Mon but est de dégager un max le bureau pour pouvoir travailler tout en me servant de l'imac. 
Pour ça, j'ai pensé à un bras articulé et pour les connexions passer au sans fil. 

Sauf que pour ma version d'imac, il n'y a pas de solution de bras articulé 

Donc je voulais savoir si vous aviez entendu parlé d'une solution?

Merci!


----------



## Pascal 77 (3 Juillet 2013)

à ma connaissance, ça n'existe pas, il existe des solutions de fixations murales, mais fixes, pour certains iMac, mais "bras articulé", vu le poids à soutenir, ça reviendrait aussi cher que la machine, voire plus, je pense !


----------



## wxyz (4 Juillet 2013)

Pascal 77 a dit:


> à ma connaissance, ça n'existe pas, il existe des solutions de fixations murales, mais fixes, pour certains iMac, mais "bras articulé", vu le poids à soutenir, ça reviendrait aussi cher que la machine, voire plus, je pense !



Les bras Ergotron LX supporte des Ecrans Cintiq de 10,2 kg. Donc l'imac 2007 de 20" de 9,1 kg, ça doit le faire.

Le problème viens de ma version d'imac qui n'a pas été conçu pour ça. Contrairement aux modèles suivant. 

http://www.ergotron.com/tabid/65/PRDID/351/language/fr-FR/default.aspx

Fais ch***!


----------



## macomaniac (4 Juillet 2013)

Salut *wxyz*.

Dommage si tu ne peux pas fixer ton _iMac_ à la plaque du bras Ergotron prévue pour les écrans.

Sinon, je te confirme l'excellence du produit.

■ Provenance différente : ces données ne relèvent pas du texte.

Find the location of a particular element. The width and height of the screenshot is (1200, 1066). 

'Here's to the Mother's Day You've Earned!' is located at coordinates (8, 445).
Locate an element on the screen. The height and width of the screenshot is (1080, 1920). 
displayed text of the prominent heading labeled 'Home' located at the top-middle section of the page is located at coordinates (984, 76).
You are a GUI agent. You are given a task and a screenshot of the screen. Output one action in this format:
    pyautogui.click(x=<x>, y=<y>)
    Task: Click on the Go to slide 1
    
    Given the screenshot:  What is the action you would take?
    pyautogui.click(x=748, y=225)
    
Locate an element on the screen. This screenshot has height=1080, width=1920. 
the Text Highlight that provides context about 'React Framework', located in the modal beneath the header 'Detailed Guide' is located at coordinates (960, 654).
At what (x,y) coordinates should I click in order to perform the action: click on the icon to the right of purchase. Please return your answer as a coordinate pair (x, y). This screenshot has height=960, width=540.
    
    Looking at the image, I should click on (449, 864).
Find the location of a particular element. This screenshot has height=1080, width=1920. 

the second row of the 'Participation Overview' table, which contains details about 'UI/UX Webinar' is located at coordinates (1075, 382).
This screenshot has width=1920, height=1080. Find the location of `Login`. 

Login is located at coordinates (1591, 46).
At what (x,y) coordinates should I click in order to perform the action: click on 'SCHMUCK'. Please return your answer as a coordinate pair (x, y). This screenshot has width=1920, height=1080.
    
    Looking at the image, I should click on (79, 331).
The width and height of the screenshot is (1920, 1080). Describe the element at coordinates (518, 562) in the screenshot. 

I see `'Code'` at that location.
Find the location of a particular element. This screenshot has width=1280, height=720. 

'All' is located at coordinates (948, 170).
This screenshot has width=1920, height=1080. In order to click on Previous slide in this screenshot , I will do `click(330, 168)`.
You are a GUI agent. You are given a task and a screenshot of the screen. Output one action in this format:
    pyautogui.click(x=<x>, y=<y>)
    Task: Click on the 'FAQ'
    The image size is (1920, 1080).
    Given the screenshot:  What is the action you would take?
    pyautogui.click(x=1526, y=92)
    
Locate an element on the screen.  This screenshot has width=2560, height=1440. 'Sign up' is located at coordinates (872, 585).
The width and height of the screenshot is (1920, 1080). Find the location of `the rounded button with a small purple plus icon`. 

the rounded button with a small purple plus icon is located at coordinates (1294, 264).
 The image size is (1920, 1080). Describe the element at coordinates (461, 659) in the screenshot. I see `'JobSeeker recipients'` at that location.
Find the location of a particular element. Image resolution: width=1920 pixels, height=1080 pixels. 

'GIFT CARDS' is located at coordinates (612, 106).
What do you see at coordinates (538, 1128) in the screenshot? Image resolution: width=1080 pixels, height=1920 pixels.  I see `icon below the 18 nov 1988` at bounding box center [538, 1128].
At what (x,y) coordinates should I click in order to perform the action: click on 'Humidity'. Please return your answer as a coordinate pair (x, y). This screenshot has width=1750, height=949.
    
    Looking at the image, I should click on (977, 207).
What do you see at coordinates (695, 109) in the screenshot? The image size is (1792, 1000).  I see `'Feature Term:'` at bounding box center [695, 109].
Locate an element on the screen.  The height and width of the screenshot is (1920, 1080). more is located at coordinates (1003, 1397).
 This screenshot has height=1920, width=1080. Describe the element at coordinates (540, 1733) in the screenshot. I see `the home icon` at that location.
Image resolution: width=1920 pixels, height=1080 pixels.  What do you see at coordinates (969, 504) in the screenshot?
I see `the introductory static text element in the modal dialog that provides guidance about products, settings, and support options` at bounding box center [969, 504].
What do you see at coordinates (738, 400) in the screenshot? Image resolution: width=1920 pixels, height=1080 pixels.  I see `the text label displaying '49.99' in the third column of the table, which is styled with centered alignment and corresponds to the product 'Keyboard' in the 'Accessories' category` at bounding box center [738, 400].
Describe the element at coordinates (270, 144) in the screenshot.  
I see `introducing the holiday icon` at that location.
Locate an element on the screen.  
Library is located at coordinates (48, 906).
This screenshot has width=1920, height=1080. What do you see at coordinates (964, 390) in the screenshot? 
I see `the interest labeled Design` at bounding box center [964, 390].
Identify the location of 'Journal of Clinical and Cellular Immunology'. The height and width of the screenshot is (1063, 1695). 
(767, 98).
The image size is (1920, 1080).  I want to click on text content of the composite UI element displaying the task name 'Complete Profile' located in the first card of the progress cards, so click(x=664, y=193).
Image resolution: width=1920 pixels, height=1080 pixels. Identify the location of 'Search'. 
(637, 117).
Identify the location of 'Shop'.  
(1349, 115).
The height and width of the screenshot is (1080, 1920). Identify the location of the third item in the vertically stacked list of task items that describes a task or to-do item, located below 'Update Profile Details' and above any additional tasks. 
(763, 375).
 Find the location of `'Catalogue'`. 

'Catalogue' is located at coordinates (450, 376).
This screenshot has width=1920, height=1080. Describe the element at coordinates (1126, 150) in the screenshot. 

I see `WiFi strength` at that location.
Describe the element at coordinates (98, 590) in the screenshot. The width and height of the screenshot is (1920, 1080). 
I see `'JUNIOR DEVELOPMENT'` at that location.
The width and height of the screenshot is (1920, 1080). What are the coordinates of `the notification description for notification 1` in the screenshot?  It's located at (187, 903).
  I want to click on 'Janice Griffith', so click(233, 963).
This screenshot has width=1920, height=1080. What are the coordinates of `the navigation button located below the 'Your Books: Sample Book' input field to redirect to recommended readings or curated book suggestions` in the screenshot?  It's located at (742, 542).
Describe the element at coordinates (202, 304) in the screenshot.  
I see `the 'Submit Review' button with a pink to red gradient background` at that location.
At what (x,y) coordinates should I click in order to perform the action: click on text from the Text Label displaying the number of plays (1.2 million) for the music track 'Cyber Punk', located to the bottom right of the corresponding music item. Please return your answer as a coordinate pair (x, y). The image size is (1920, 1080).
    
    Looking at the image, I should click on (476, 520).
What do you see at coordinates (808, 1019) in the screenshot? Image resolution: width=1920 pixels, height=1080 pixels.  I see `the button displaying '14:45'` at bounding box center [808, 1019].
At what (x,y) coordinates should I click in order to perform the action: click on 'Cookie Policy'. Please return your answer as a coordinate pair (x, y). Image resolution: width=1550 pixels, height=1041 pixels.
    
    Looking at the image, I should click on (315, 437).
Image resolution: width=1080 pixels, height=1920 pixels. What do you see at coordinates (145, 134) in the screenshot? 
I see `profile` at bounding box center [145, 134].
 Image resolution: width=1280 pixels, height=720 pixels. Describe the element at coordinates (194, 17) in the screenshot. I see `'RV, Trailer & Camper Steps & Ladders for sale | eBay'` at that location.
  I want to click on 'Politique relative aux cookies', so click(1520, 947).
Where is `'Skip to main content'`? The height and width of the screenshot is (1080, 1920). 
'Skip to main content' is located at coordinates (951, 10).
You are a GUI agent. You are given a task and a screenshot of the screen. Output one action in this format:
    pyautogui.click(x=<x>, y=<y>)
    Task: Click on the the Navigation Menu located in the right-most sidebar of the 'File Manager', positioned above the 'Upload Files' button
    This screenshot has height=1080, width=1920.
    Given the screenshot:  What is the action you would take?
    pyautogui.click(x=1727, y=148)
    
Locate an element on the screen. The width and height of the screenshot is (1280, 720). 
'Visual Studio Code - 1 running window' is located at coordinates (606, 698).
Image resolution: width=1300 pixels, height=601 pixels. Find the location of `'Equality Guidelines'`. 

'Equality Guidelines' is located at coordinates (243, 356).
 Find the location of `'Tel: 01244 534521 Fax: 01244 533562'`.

Ils ont résolu à leur façon le problème de la quadrature du cercle : la _flexibilité_ dans la _rigidité_. J'en parle en connaissance de cause, car j'utilise en permanence le bras articulé Ergotron pivotant autour d'une colonne verticale dont le socle pince le bord du plateau de mon bureau. Au lieu d'avoir un écran vertical, j'ai un _MacBook Pro_ dont la partie clavier repose sur un plateau inclinable de la position horizontale à une position inclinée à 45°. Deux équerres de retenue et des patins caoutchoutés empêchent le Mac de glisser et de s'échapper.

En position 'travail', je fais descendre le plateau supportant le Mac à toucher le plateau de mon Bureau. La partie clavier affecte alors l'inclinaison ascendante des anciennes machines à écrire (car le système de fixation du plateau supportant l'ordinateur au bras impose cette déclivité minimale de 20° en position d'atterrissage sur un plateau horizontal ; en position 'en vol', l'horizontalité parfaite est réalisable si désirée). L'essayer - c'est l'adopter. On se rend compte à quel point il y a une ergonomie à utiliser un clavier 'remontant' : les touches ne sont pas aperçues en 'ligne de fuite' mais leur plan total est vu quasi 'de face', ce qui est d'un confort visuel étonnant. Sans compter que frapper 'en pente' implique naturellement un appui plus franc du talon des paumes sur les plans de sustentation, et par suite une dextérité aérienne du doigté très supérieure à la frappe 'à l'horizontale'. C'est simple : si j'ai à utiliser un portable horizontal, j'ai l'impression qu'il *descend*, littéralement, et je suis mal à l'aise, visuellement et dactylographiquement.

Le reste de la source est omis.